In 2012, Atmel had approximately US$1.4 billion in annual revenue, with over 60% of their revenue from microcontrollers, and net income of US$30 million.
Atmel purchased the smart metering product lines of IDT Corporation in March 2013.
Atmel purchased Newport Media in July 2014. This will provide Atmel further capability in wireless Bluetooth and Wi-Fi.

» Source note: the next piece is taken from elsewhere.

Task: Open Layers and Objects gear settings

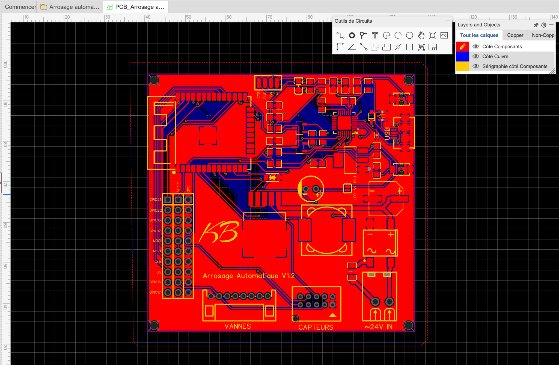Action: [x=544, y=25]
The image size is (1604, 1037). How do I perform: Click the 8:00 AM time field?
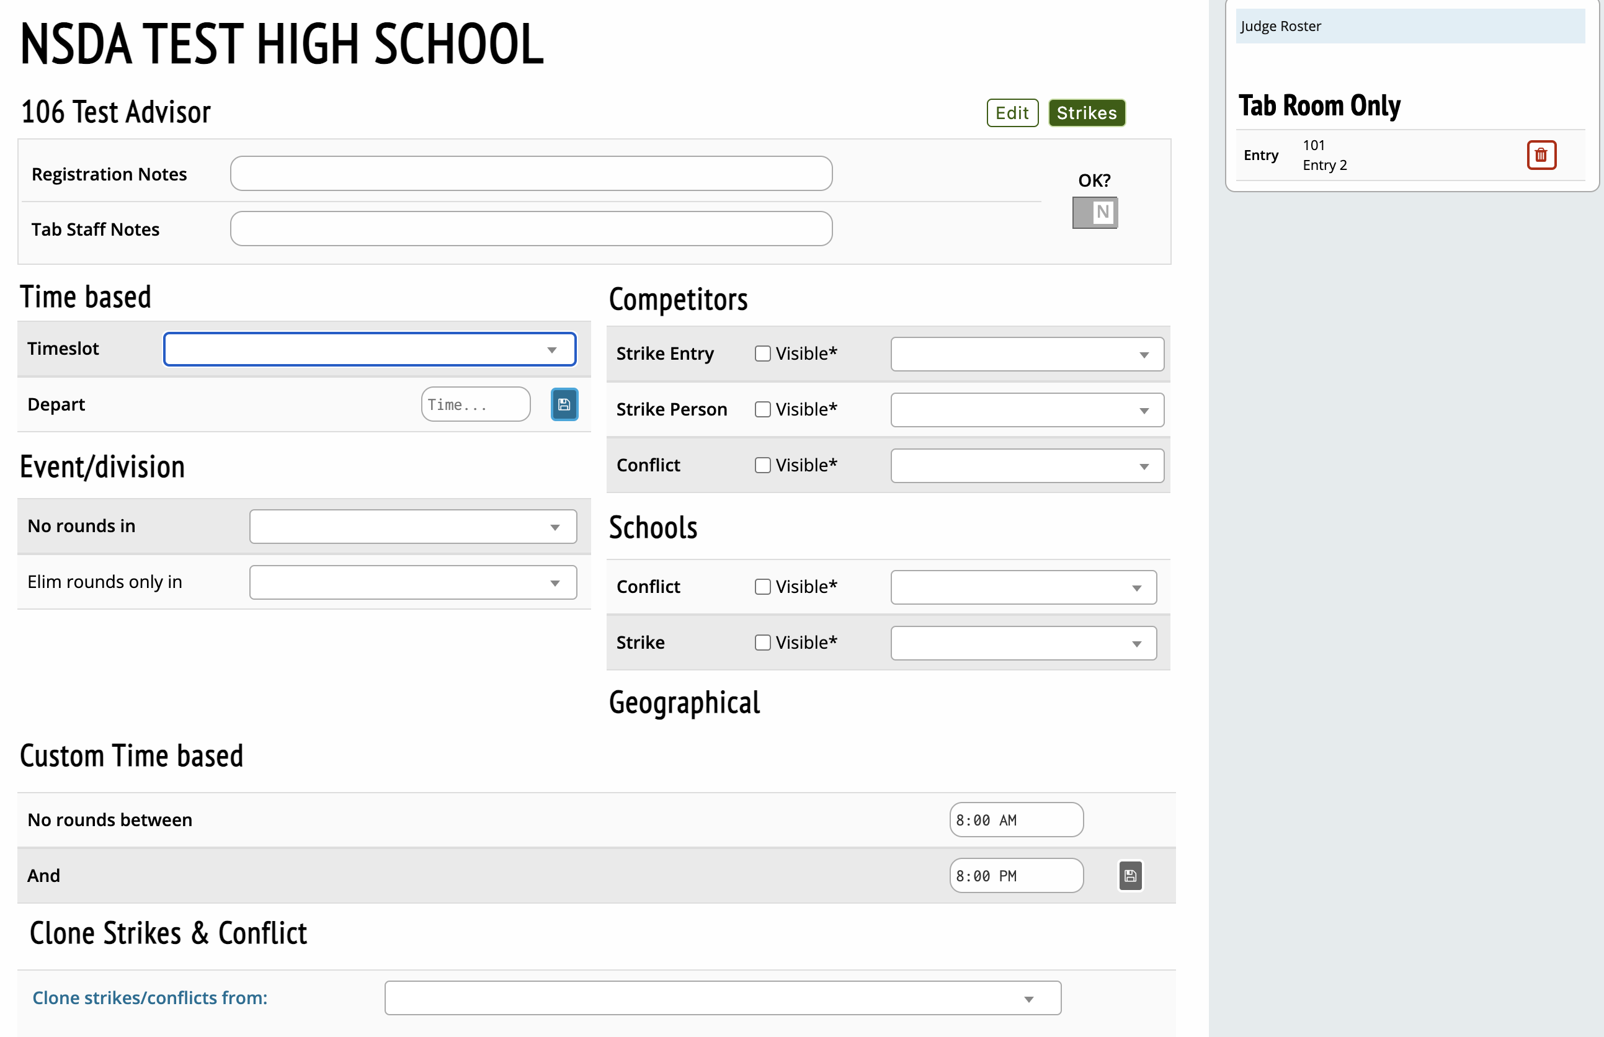point(1015,820)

Acquisition by Microchip Technology
In October 2008, Atmel received an unsolicited offer from Microchip Technology and ON Semiconductor, estimated at US$2.3 billion. The offer was eventually rejected and the companies gave up on their hostile takeover attempt.However, in 2016, Microchip agreed to buy Atmel for $3.6 billion. JPMorgan Chase and Qatalyst Partners served as financial advisers to Microchip and Atmel, respectively. The company had previously heard offers from Cypress Semiconductor and Dialog Semiconductor in 2015, and the deal with Microchip was expected to be finalized at the end of Q2 2016.
Atmel finally merged with Microchip Technology in July 2016 after prolonged negotiations for US$3.56 billion.